#### ARTICLE
* * * * * * *

Background

The Localism Act 2011

The Localism Act has introduced a new type of community led plan, building on earlier attempts to develop Parish and Village Plans. Communities now have the right to produce a Neighbourhood Plan, setting out policies on the development and use of land in a parish or neighbourhood area. Where the Local Authority’s Local Plan/Core Strategy identifies a requirement for growth within the area, the Neighbourhood Plan will show how that level of growth can be met, so as to be consistent with the wishes of the community. Neighbourhood Plans have the potential to strengthen the intent behind earlier initiatives such as Village and Parish Plans.

Village Plans and Neighbourhood Plans

In recent years many village communities developed a Village Plan or Parish Plan intended to help guide the provision of services and facilities within the village, as well as influencing planning applications for developments in their area. Usually these were based on a village-wide questionnaire of all residents, seeking their views on aspects of village life from housing to recreation, from traffic to the environment.

* * * * * * *

#### GIVEN PROBLEM
According to the Localism Act background, what right do communities now have? The listing that comes next is separate material and is unrelated to the Localism Act background.

#### MATERIAL
* * * * * * *

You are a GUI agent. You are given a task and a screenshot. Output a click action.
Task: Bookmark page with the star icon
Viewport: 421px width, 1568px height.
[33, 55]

* * * * * * *

#### COMPLETE RESPONSE
Communities have the right to produce a Neighbourhood Plan setting out policies on the development and use of land in a parish or neighbourhood area.